/2SEGP

Simple Simultaneous Ensemble Learning in Genetic Programming

Primary LanguagePythonMIT LicenseMIT

Simple Simultaneous Ensemble Genetic Programming (2SEGP)

Python code for 2SEGP, which was proposed in:

@inbook{virgolin2021genetic,
  author = {Virgolin, Marco},
  title = {Genetic Programming is Naturally Suited to Evolve Bagging Ensembles},
  year = {2021},
  isbn = {9781450383509},
  publisher = {Association for Computing Machinery},
  address = {New York, NY, USA},
  url = {https://doi.org/10.1145/3449639.3459278},
  booktitle = {Proceedings of the Genetic and Evolutionary Computation Conference},
  pages = {830–839},
  numpages = {10}
}

Differently from classic evolution which returns a single model, 2SEGP returns an ensemble.
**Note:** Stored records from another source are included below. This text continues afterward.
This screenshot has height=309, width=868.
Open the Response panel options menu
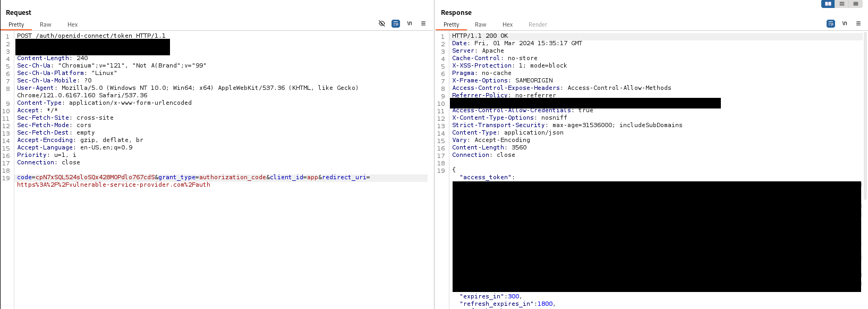[858, 23]
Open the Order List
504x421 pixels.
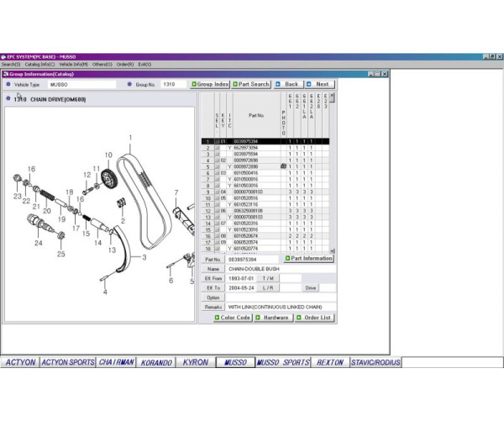tap(314, 318)
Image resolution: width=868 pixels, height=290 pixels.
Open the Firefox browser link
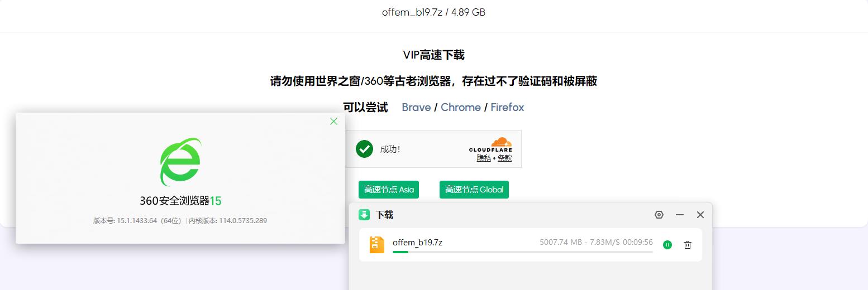[x=507, y=107]
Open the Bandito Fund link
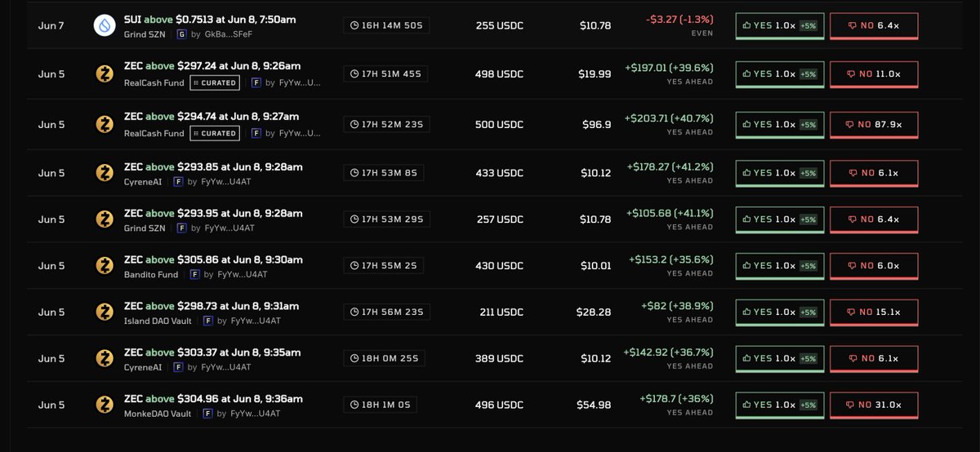980x452 pixels. tap(151, 275)
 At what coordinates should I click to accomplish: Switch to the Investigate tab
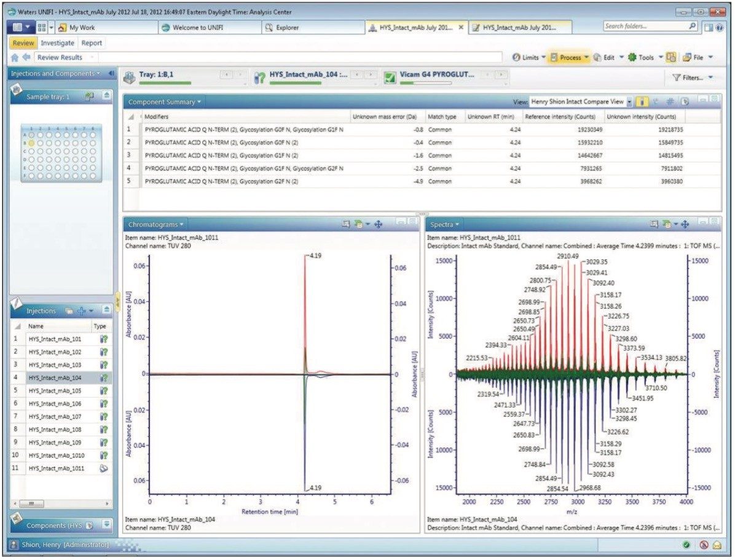58,43

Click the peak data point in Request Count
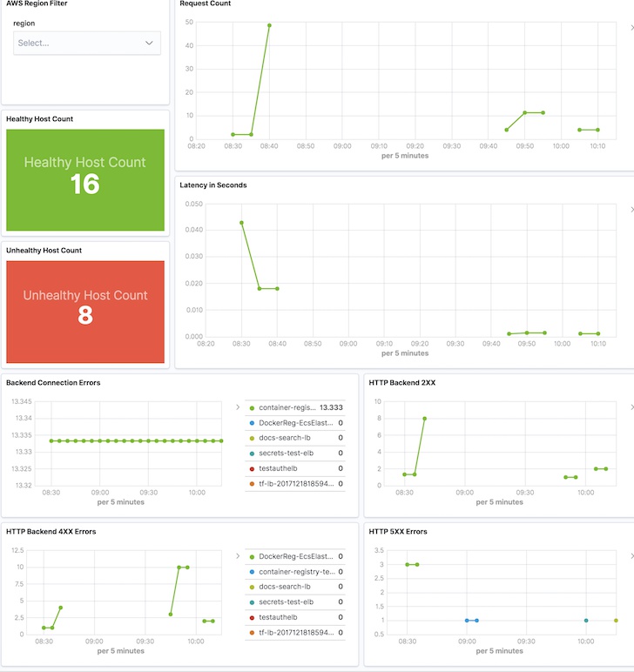coord(269,25)
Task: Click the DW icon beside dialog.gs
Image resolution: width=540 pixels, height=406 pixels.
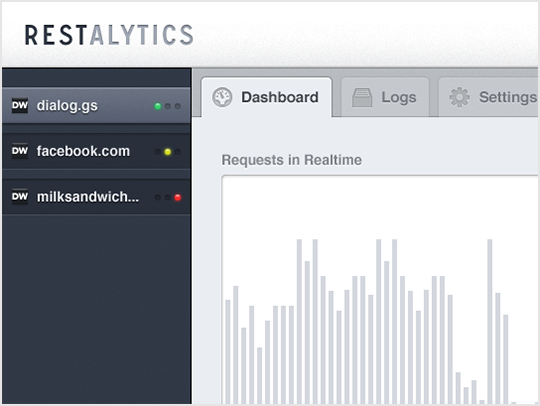Action: [20, 105]
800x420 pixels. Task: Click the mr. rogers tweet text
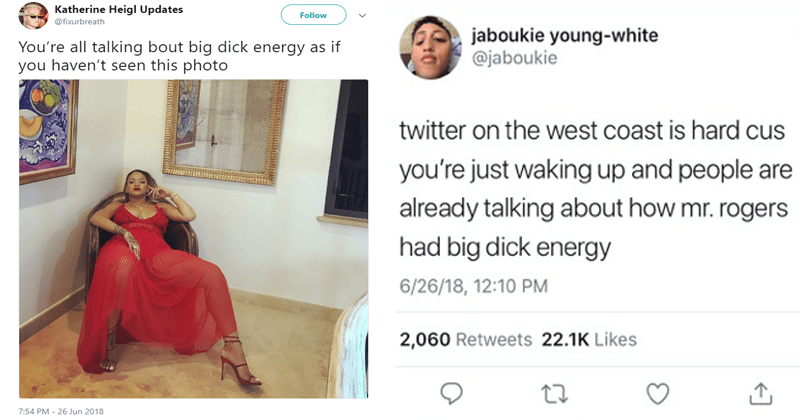tap(595, 189)
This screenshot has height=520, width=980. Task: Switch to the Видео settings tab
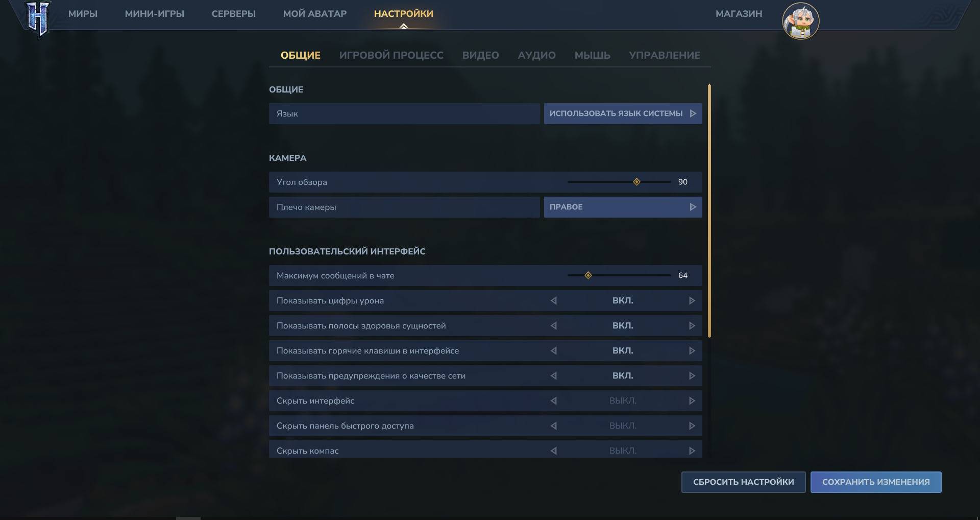[480, 55]
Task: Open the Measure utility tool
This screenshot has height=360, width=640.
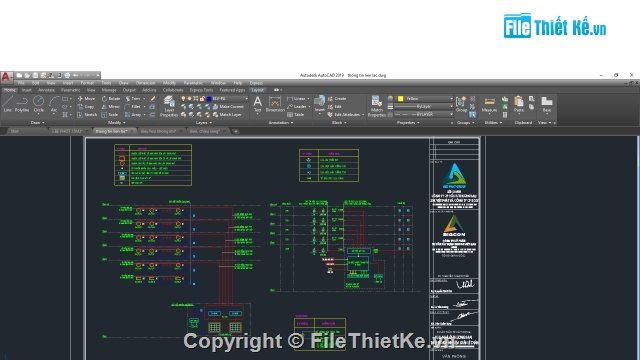Action: click(489, 104)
Nice aspects of 2SEGP are that:

  • it is a very simple modification of classic GP
  • it has only 1 additional hyper-parameter compared to classic GP (ensemble size) and it is rather robust to different choices
  • it runs almost as fast as classic GP (see Big-O's in the paper)
  • despite being simpler than other existing approaches, it typically performs equal or better than them
  • main ideas are portable to other evolution-based algorithms (e.g., neural architecture search)

Installation

Run pip install . from inside this folder.

Requirements

Requires numpy >= 1.16.1, scikit-learn >= 0.20.0, simplegp >= 0.9.9.

Reproducing the paper

Here's how to reproduce one run for a dataset "mydataset.csv"

cd Reproduce
python run.py mydataset

Please find all datasets used in the paper in Reproduce/Datasets. Of course, perform multiple runs to obtain the same statistics of the paper.